--- Text for analysis ---

It should be intuitively clear that rotating the sphere (or the cube) won’t change the distribution of the random points before projection, hence the distribution of the projected points must be independent of the orientation of the sphere, and hence independent of any particular location on the sphere.

Or in other words, if you take the “dotted” sphere out of the cube afterwards, you won’t be able to tell by the dots which way it was originally oriented within the cube.

bob1029•7h ago

The part that makes this work is the rejection aspect.

What would be biased is if you inscribed a cube in the unit sphere. This would require additional transformations to create a uniform distribution. If you simply "throw away" the extra corner bits that aren't used, it won't affect the distribution.

arvindh-manian•4d ago

> The advantage of this approach is that it generalizes efficiently to any number of dimensions.

I am unsure about whether this is true. The ratio of a ball’s volume to its enclosing hypercube’s volume should decrease to 0 as dimensionality increases. Thus, the approach should actually generalize very poorly.

--- Data supplied ---

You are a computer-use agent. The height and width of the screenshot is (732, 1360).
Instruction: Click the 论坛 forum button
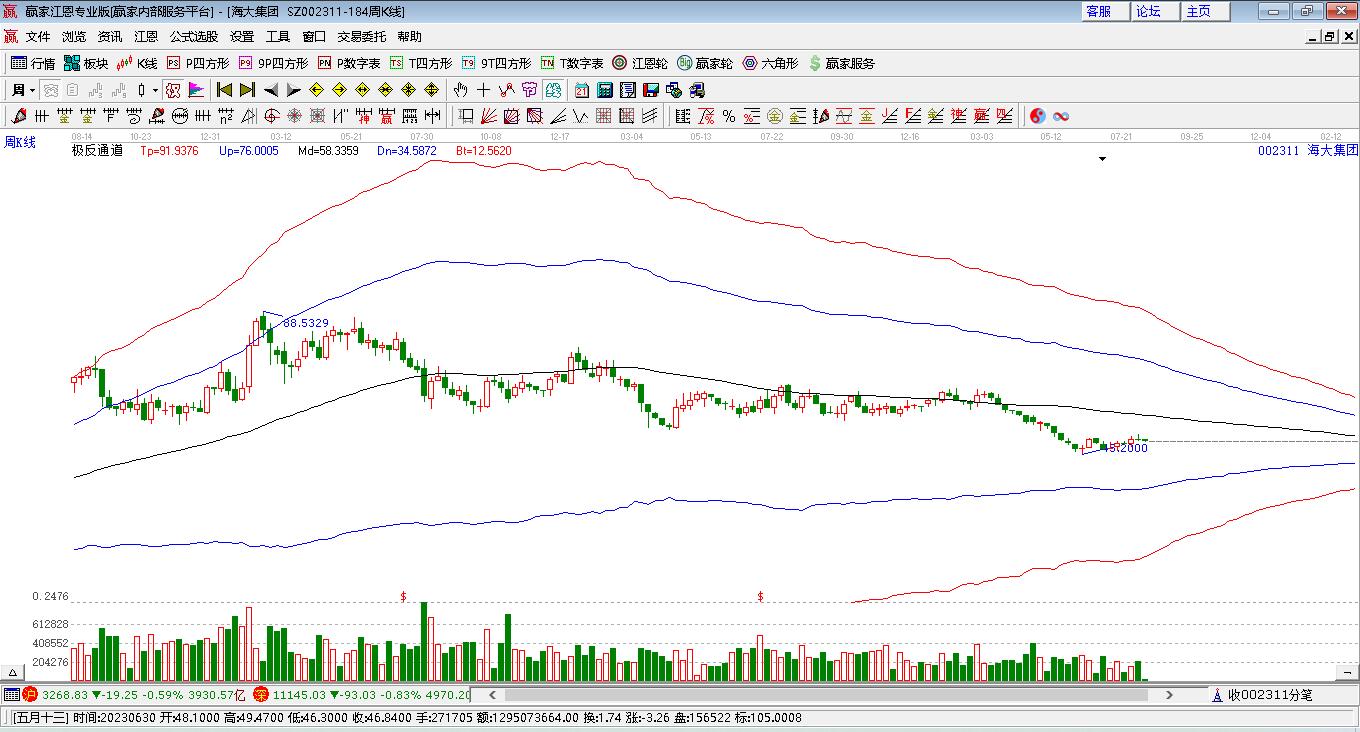(x=1148, y=11)
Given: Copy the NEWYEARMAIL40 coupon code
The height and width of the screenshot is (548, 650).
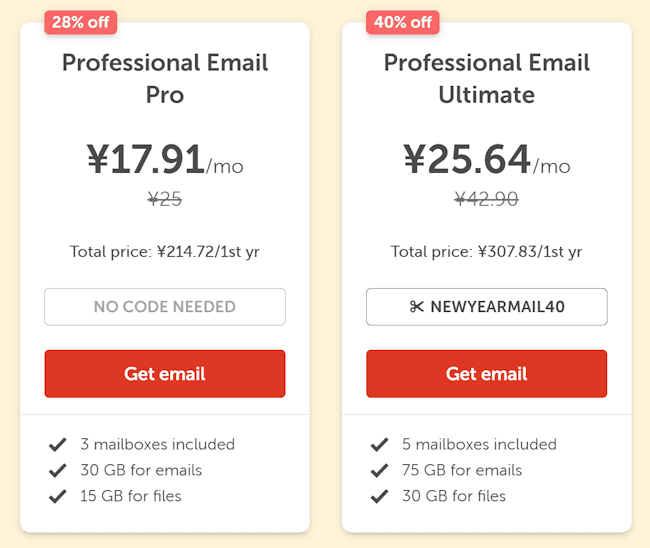Looking at the screenshot, I should (487, 307).
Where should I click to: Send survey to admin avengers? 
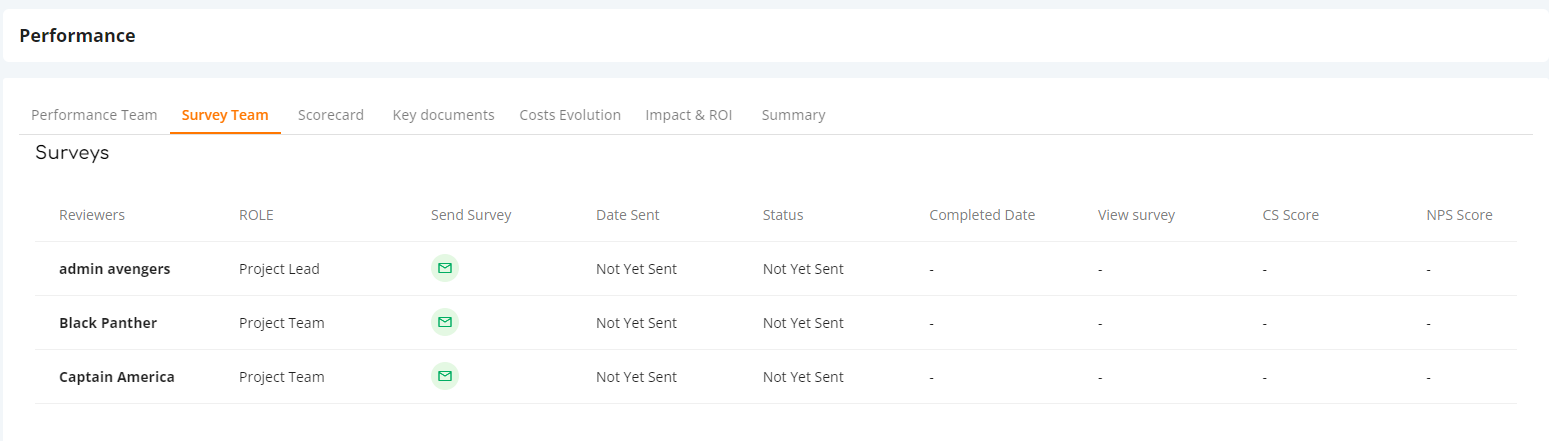point(445,268)
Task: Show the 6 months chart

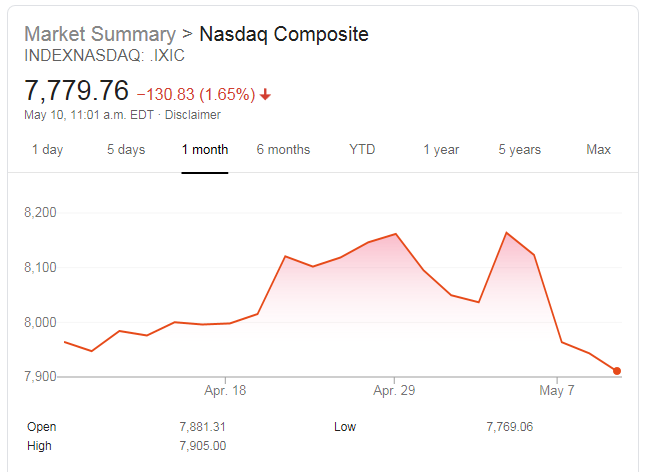Action: click(283, 150)
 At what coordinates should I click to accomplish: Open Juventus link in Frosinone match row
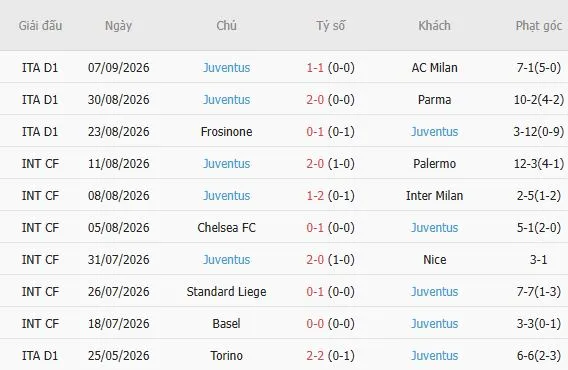[434, 132]
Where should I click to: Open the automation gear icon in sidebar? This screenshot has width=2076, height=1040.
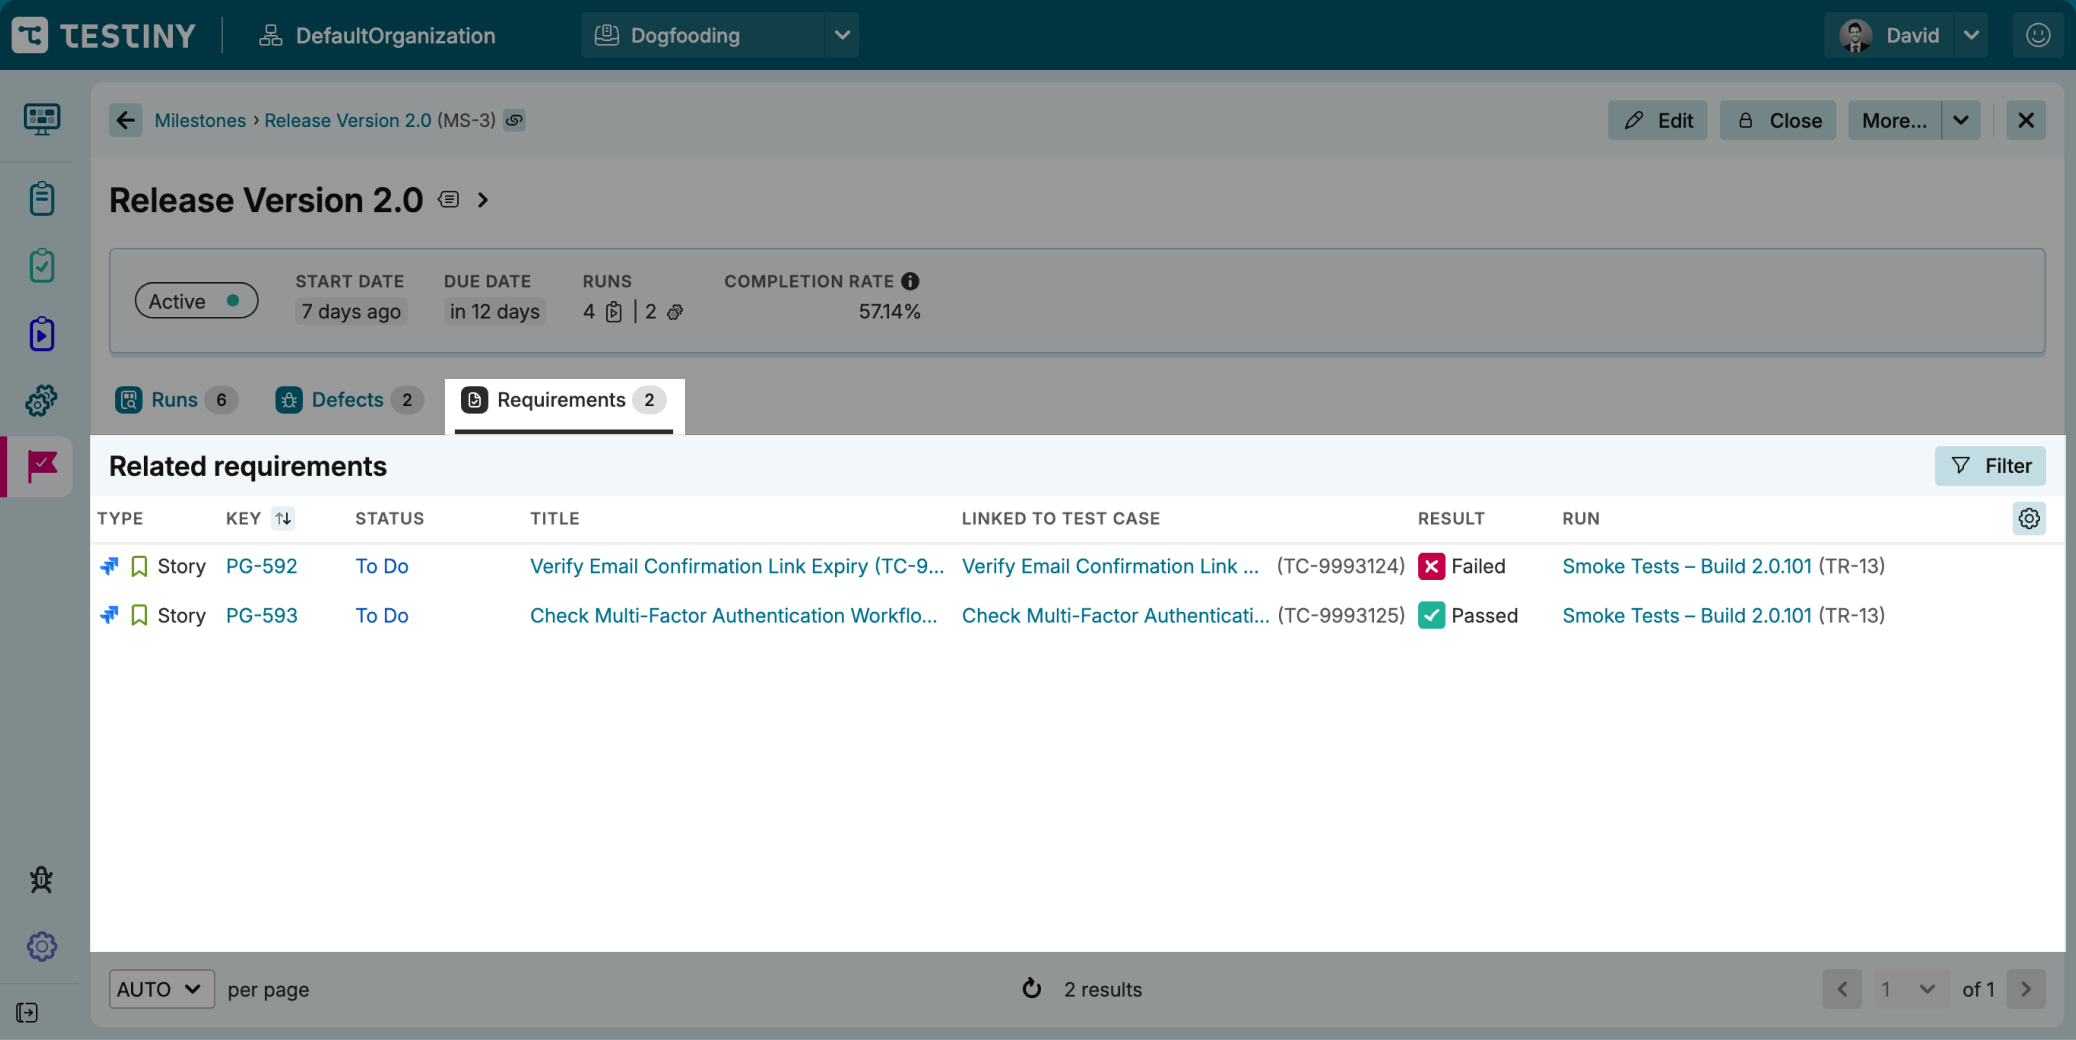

---

■ Work order A ■
Retype part of the sphere-sampling thread word for word: begin at the words "Or in other" and stop after "within the cube.".
■ Work order B ■
Continue the sphere-sampling thread from its last line onward.
The data is separate material and has nothing to do with the sphere-sampling thread.

■ Reply A ■
Or in other words, if you take the “dotted” sphere out of the cube afterwards, you won’t be able to tell by the dots which way it was originally oriented within the cube.

■ Reply B ■
alberto_balsam•3d ago

Note that the author is not referring to the accept-reject method here

arvindh-manian•3d ago

Ah I misread this, thanks

scythe•7h ago

Let S = {S_i} be any set of cubes that covers a d-sphere. Choose a point in a cube and an integer i in [0, |S|). Now you have a random point in S. With a judicious choice of S you obtain a uniformly random point in the unit sphere with high probability.

egorfine•3d ago

Please forgive me my naivete, but won't generating two random polar coordinates do? I'm bad at math, so I might as well be very very wrong here, but I'd like to know.

Edit: see @srean's excellent explanation why that won't do.

danwills•3d ago

I think it can be done that way yeah but in order to yield a uniform-density of points on the surface of the sphere there's some pre-correction (maybe a sqrt or something? I can't remember) that's needed before feeding the 'uv' values to the trig functions to make 3D positions. Otherwise points will 'bunch up' and be more dense at the poles I think.

egorfine•3d ago

Generating two random 1..360 numbers and converting them to xyz would bunch up at the poles?

danwills•3d ago

Yeah @srean gives the example of the different areas of strips at different lattitude, that's a good one - and I think if you imagine wrapping the unit square (2 values randomly between 0 and 1) to a sphere in a lat-long way, the whole top and bottom edges of the square get contracted to single points at the top and bottom latitude locations (respectively) on the sphere.. so if the point density was uniform going into that then it surely won't be afterwards ;)

egorfine•3d ago

See @srean's explanation above.

srean•3d ago

Indeed.

One way to fix the problem is to sample uniformly not on the latitude x longitude rectangle but the sin (latitude) x longitude rectangle.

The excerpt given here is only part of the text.